Educated in the public schools of New York City, Elizabeth C. Theil received her baccalaureate degree at Cornell University and her doctoral degree at Columbia University, supported by public funds. After part-time postdoctoral studies in Chemistry at Florida State University and Biochemistry at North Carolina State University reflecting child-raising responsibilities, she was appointed Assistant Professor of Biochemistry, Associate and Full Professor in 1979, and The University Professor of Biochemistry and Physics in 1988. Recognition she has received includes the O. Max Gardner Award (Univ. of North Carolina), the Olin-Garvan Medal (ACS), and election as a Fellow of the AAAS. Currently she is a Senior Scientist at CHORI (Children’s Hospital Oakland Research Institute) and Professor (Adj.) at North Carolina State University and the University of California-Berkeley. Her research interests included the ferritin model for nanomineralization, ion transport through proteins, diiron/oxygen protein catalyst structure/function, DNA and mRNA iron/oxidant-regulated promoters for understanding iron in health and disease.

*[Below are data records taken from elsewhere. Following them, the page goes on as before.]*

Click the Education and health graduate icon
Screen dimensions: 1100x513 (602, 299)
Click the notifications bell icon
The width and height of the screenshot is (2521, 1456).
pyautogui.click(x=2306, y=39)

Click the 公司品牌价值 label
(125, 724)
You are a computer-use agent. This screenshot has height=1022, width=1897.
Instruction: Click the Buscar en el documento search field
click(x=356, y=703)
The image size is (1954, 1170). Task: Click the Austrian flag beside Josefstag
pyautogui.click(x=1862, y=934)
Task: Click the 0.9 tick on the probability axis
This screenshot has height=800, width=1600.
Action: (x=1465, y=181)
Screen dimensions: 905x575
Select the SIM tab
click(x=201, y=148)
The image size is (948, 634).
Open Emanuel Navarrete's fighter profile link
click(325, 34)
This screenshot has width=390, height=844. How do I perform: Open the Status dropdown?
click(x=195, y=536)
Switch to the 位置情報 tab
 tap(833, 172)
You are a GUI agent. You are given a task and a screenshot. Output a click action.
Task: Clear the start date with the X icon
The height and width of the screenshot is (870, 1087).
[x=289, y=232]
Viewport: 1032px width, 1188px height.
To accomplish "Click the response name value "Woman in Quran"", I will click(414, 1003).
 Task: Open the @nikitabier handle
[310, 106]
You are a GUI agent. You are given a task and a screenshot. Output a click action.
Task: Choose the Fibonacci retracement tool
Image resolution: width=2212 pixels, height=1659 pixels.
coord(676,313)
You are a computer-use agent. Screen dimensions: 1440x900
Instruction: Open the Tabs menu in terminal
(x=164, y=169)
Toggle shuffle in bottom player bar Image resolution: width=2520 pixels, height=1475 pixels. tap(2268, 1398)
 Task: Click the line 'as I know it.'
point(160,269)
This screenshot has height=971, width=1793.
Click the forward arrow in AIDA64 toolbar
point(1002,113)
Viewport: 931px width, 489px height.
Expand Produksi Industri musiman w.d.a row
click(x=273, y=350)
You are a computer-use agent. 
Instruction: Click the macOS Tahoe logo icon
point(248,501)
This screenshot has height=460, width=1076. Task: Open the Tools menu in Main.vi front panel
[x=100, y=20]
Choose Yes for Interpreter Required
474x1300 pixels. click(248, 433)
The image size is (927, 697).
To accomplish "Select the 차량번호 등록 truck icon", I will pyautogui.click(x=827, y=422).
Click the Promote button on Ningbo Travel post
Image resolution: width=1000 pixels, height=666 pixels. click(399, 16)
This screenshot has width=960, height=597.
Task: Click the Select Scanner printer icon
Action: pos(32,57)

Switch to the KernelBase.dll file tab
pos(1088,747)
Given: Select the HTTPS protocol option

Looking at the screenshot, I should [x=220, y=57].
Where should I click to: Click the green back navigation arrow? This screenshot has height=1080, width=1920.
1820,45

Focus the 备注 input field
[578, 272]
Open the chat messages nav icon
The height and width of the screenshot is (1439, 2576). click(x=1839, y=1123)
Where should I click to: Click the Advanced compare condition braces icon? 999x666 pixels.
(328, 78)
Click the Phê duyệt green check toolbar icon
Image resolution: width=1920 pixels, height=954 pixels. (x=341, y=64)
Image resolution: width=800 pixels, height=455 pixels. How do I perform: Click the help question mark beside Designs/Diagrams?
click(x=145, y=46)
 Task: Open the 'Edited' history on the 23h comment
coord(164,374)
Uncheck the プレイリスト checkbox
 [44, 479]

After early education in a one-room schoolhouse in rural Nebraska, Dixie J. Goss obtained her B.S. degree from Nebraska Wesleyan University and her Ph.D. degree from the University of Nebraska. Following a year of postdoctoral work at the University of Georgia, she returned to the University of Nebraska. She joined the Chemistry faculty of Hunter College, City University of New York, in 1984, was promoted to full professor in l991, and was appointed the Gertrude Elion Endowed Scholar in 2002. Her research interests include macromolecular assembly, regulation of translation, and kinetics of protein–RNA interactions.